The superintendent said in many ways, the district’s distance learning success can be tied to the Fairview Advantage, which includes collaboration, creation, innovation, investigation and problem-solving.
Wagner said it applies not only to offering technology, but also the district’s focus on mastery learning, mastery grading and skill development focus in addition to content knowledge.
“All of these things combined we consider to be that Fairview Advantage,” Wagner said. “At this stage of the game, all of those things really are helping us make this transition, making learning easier in a remote-learning setting.
“We have, of course, the learning management systems — Seesaw for K-5 and then Summit Learning for grades 6-12 — on top of Google Classroom. Those completely prepared us for this.”
Unlike other districts, which began remote learning by refreshing students on previously taught curriculum, Fairview Park City Schools from the start was teaching new content and concepts.
“Moving into our fourth quarter, we’re really doubling down on identifying what those key standards are and what those key skills are,” Wagner said. “We’re emphasizing those things and circling back and spiraling our curriculum to make sure our students have the skills and content knowledge necessary as much as possible under these circumstances to be ready for the beginning of next year.”

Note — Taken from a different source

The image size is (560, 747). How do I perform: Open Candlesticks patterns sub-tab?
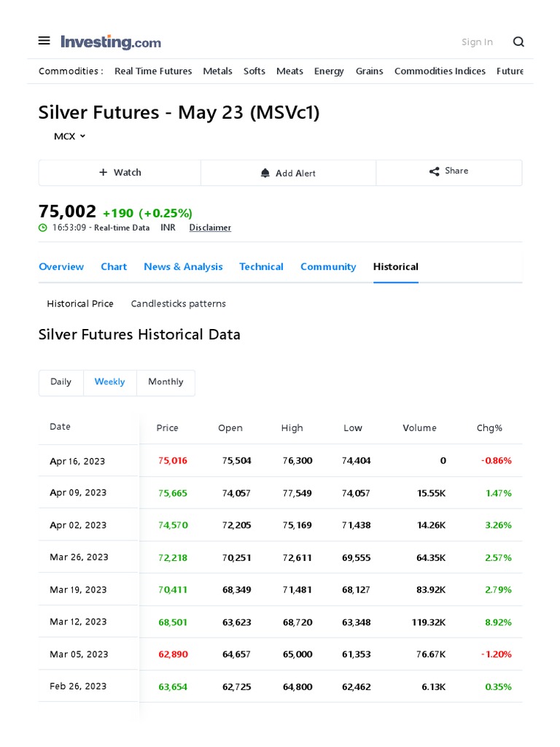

Because these are uncharted experiences, Wagner said teachers from each grade level will be in communication regarding any gap of curriculum coverage completed by the end of the term, with the idea that next school year instruction can pick up accordingly.
“Overall, the community of Fairview Park has been absolutely amazing,” Wagner said. “So much thanks to everyone for communicating, cooperating and really showing that Fairview spirit.”